* _WHAT TO PRODUCE_:
From the line that contains "Click the 蒙版 button in control bar" to the last line of the data below, transcribe every line exactly. Do not include the pictures.

* _RECORDS FOR PROCESSING_:
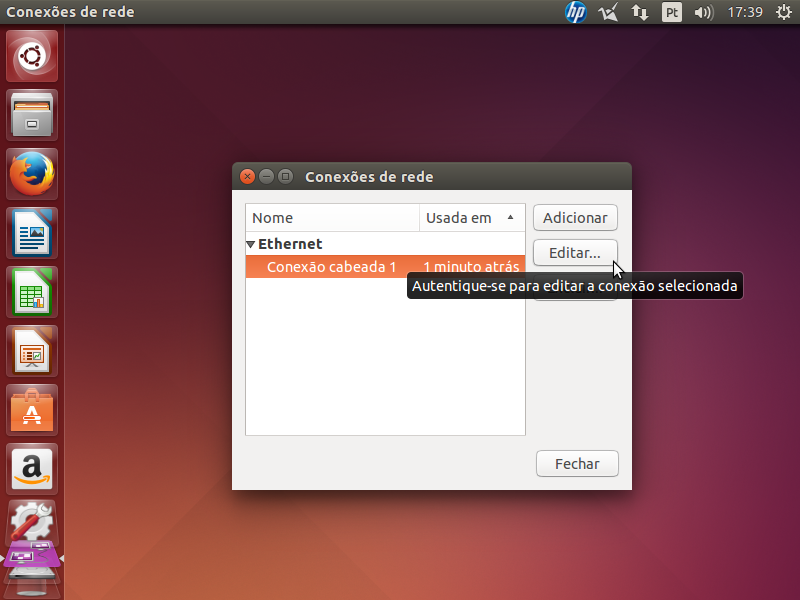The width and height of the screenshot is (800, 600).
Task: Click the HP indicator in top panel
Action: [575, 12]
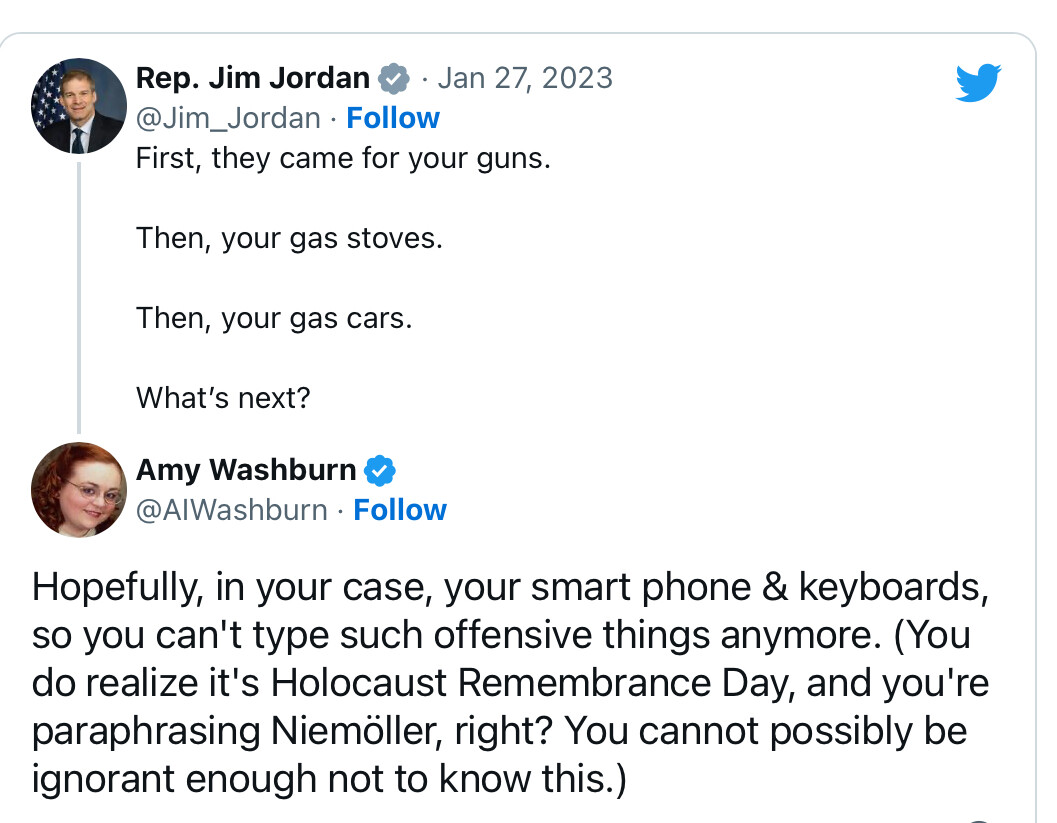Select 'First, they came for your guns.' line
The height and width of the screenshot is (823, 1057).
344,159
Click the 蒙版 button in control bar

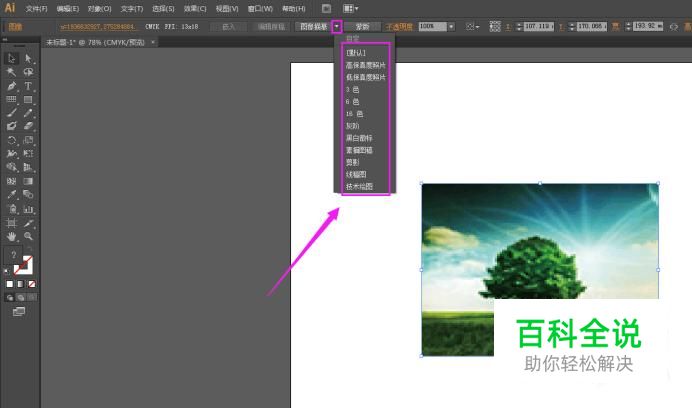click(362, 26)
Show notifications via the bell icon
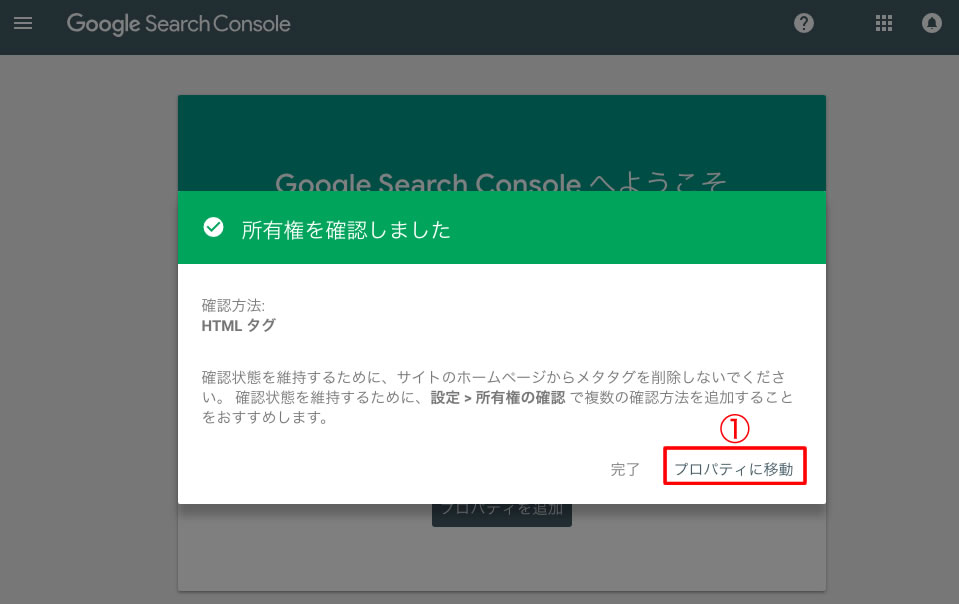This screenshot has height=604, width=959. pyautogui.click(x=932, y=23)
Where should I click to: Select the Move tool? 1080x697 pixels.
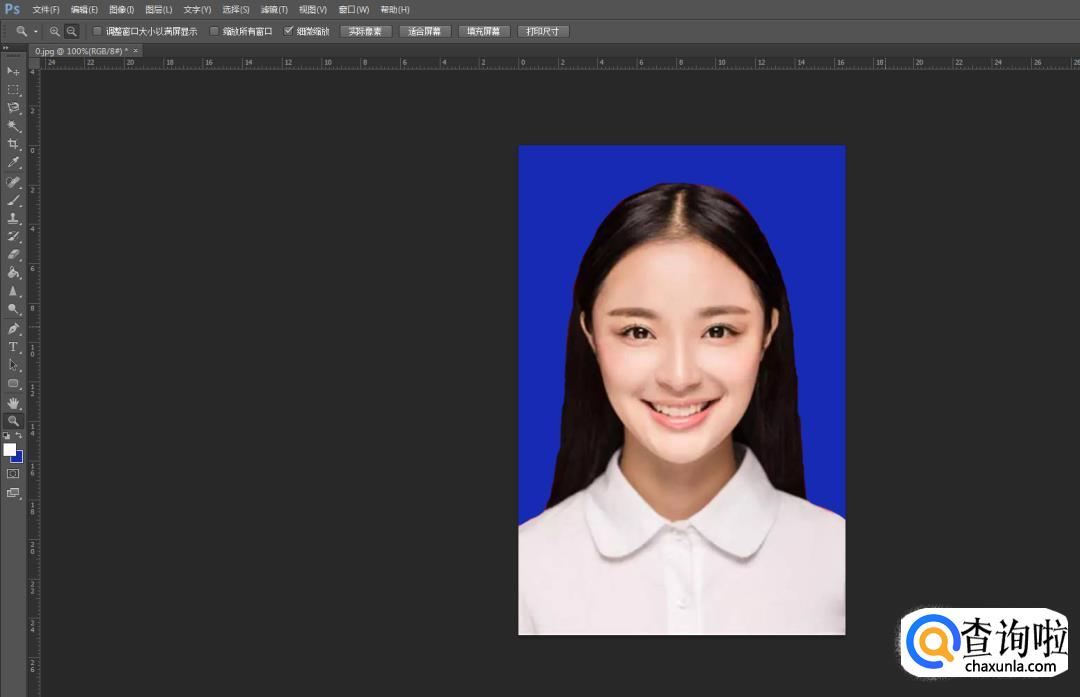click(x=14, y=71)
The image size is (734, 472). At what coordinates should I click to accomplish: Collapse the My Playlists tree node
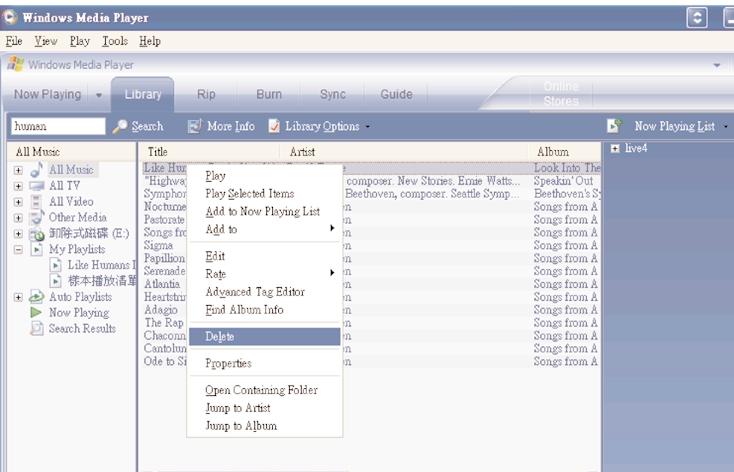click(x=18, y=250)
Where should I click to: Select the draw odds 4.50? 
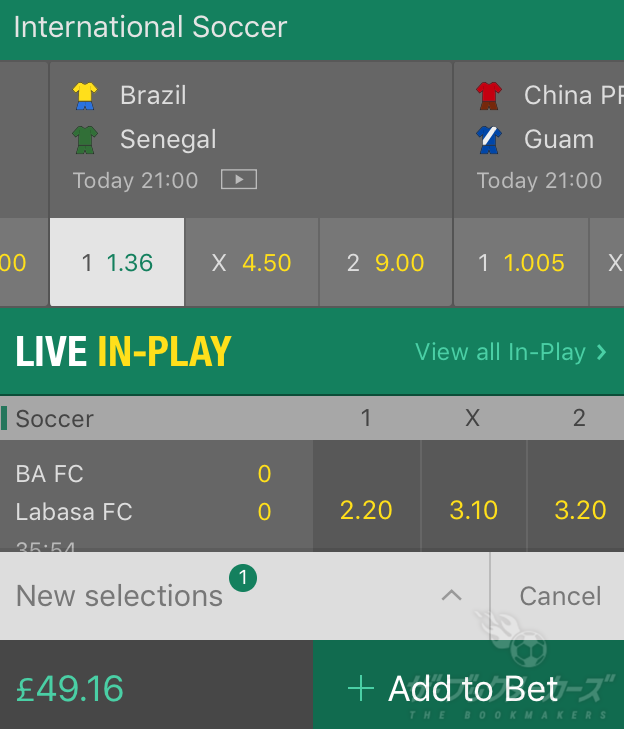[252, 262]
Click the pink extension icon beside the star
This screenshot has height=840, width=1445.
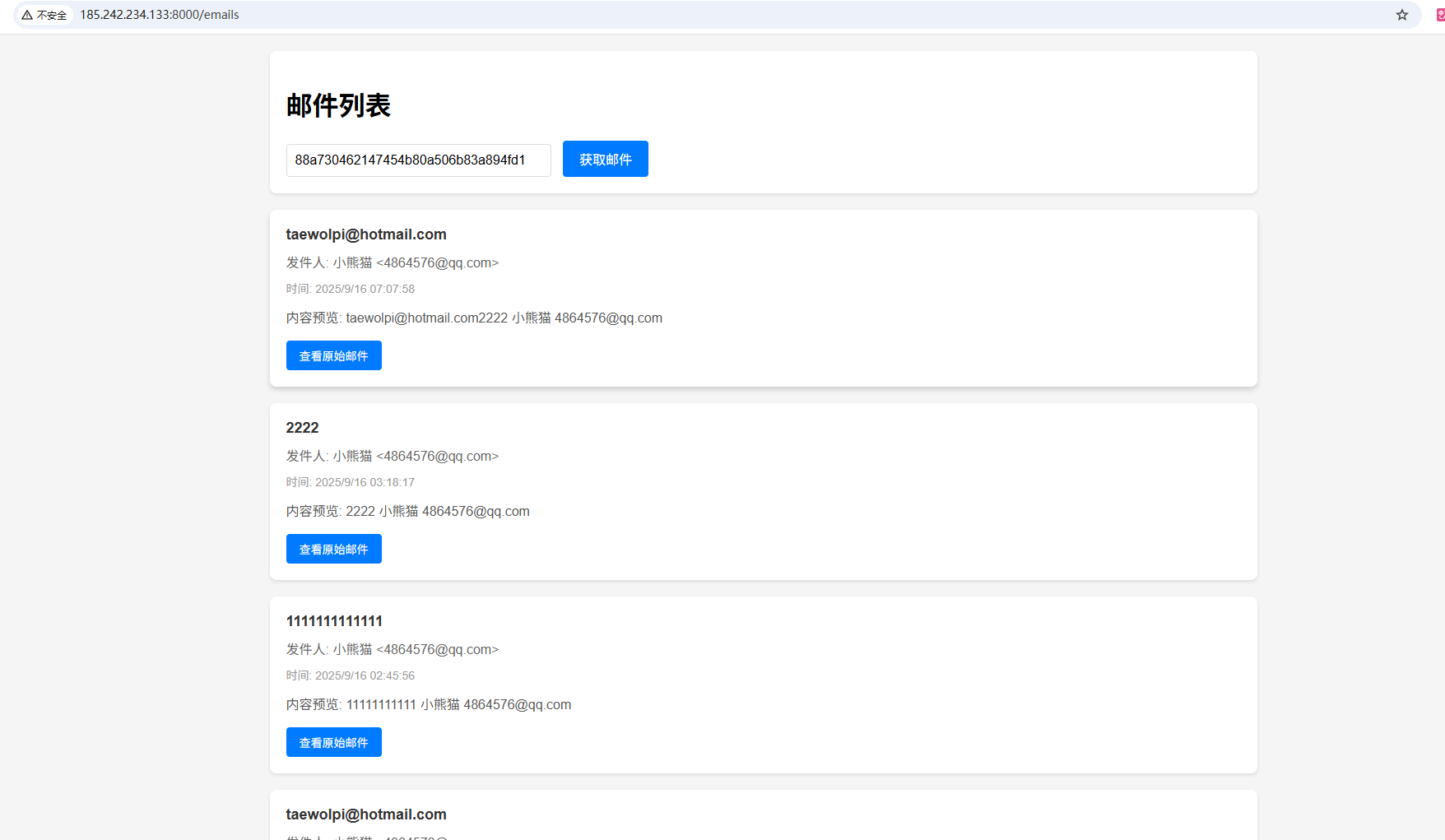1439,15
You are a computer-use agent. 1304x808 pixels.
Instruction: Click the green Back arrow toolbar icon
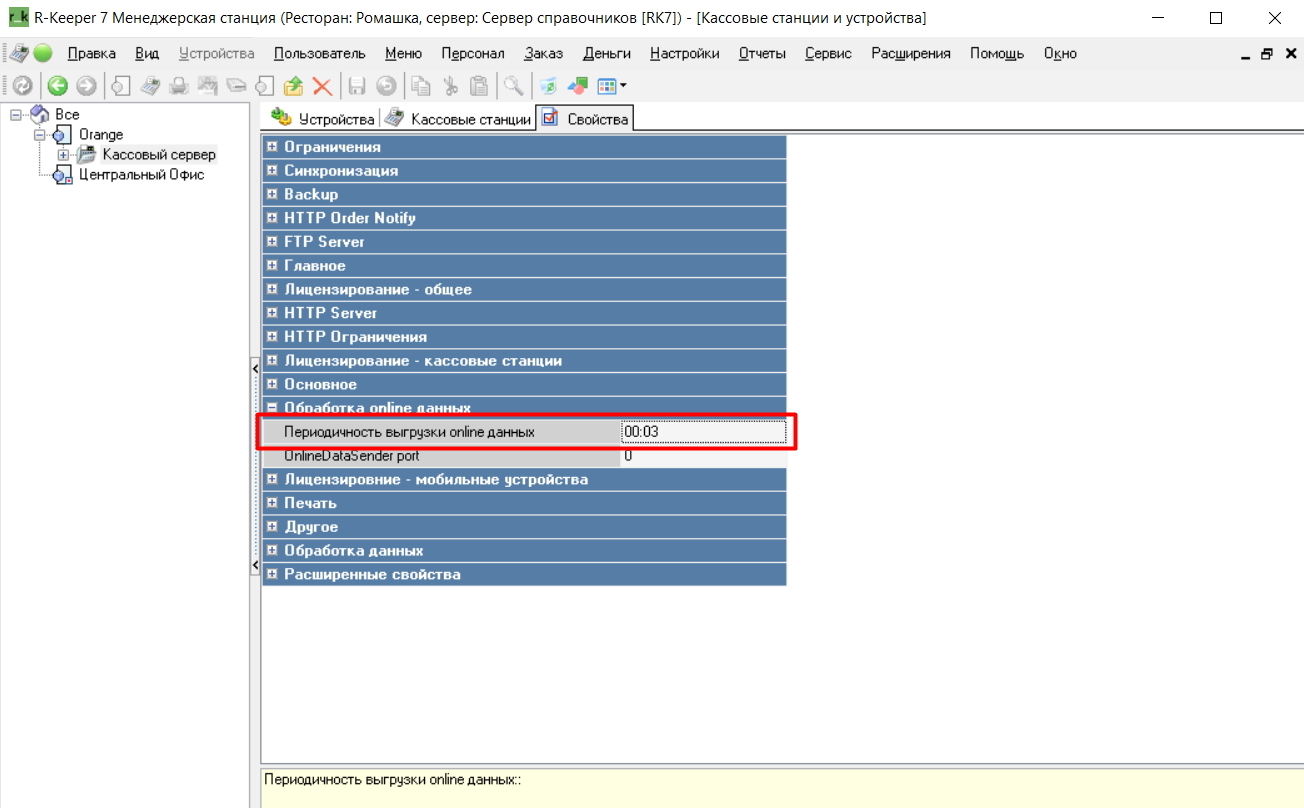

* _RESPONSE TO THE TASK_:
Click the 蒙版 button in control bar

click(362, 26)
Show notifications via the bell icon
This screenshot has height=604, width=959. pyautogui.click(x=932, y=23)
Where should I click to: Select the Move tool? 1080x697 pixels.
click(x=14, y=71)
The image size is (734, 472). At what coordinates should I click to accomplish: Collapse the My Playlists tree node
click(x=18, y=250)
Where should I click to: Select the draw odds 4.50? 
[252, 262]
Click the pink extension icon beside the star
This screenshot has height=840, width=1445.
1439,15
You are a computer-use agent. 1304x808 pixels.
Instruction: Click the green Back arrow toolbar icon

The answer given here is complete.